Beyond Compliance: The Human Side of the Principal Agent Problem

12 January, 2026

For a long time, organizations have struggled with the Principal Agent Problem, and the latest reports for 2024-2025 indicate that annual global corporate fraud is estimated at around $500 Billion.

Let me first explain what does the Principal Agent mean? The Principal is the individual or entity that delegates authority (for example, a shareholder, employer, or voter), while The Agent is the individual or entity authorized to act on the principal’s behalf (such as a manager, employee, politician, real estate agent, or lawyer).

Many corporate governance practices were introduced to address this issue, as a large proportion of fraud cases have historically been committed by internal actors (agents) who often possess more information about the business than the principal (owner).

In the UK, this led to the introduction of the Cadbury Code in the 1990s, which later evolved into the Combined Code on Corporate Governance. In the US, the Sarbanes Oxley Act was introduced in 2002; these practices helped establish governance structures to prevent fraud and protect shareholder wealth.

Since the early development of corporate governance, organizations have progressively introduced stronger internal controls, starting with financial controls and annual reporting mechanisms, then quality and process controls, risk management, IT controls, and, more recently, environmental, social, and cybersecurity responsibilities.

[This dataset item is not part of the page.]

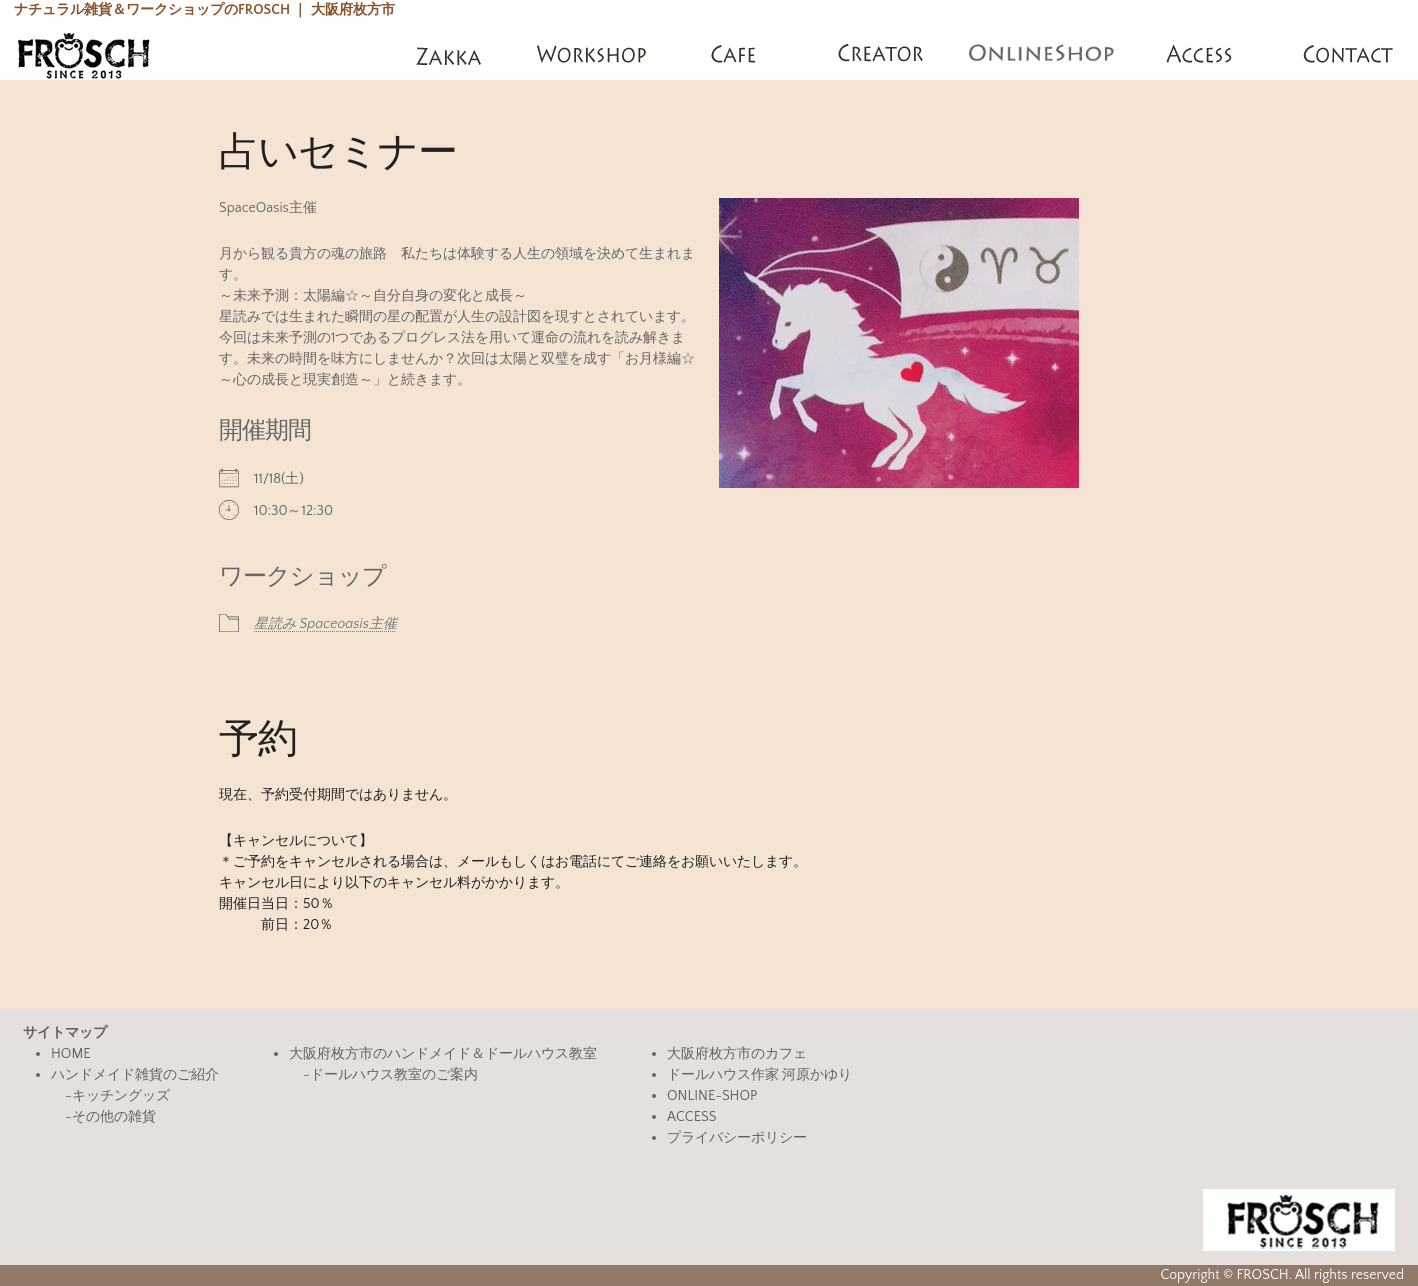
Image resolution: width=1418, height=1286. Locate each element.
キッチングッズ (121, 1096)
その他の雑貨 (114, 1117)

But still the core issue remains, it’s the human and social side of running the organizations. As Mervyn King noted, “Organizations need to practice qualitative corporate governance rather than quantitative governance,” and “You cannot legislate good behavior.”

This quote highlights the need to look beyond rules and compliance that the recent practices of corporate governance couldn’t tackle such as employees’ bad personal behavior and many poor corporate practices that can still be traced back to the Principal Agent Problem, including, but not limited to:

  • Poor hiring decisions based on referrals or personal relationships.
  • Resistance to new initiatives that could drive the organization’s growth.
  • Shutting down creative ideas to avoid additional commitments.
  • Not working full contractual hours.
  • Misuse of company resources.

At the end senior leaders must actively embed trust, ethical conduct, and positive behaviors within their organizations, especially in the age of AI, where human judgment, collaboration, and soft skills will become even more critical and important for effective execution across organizational boundaries.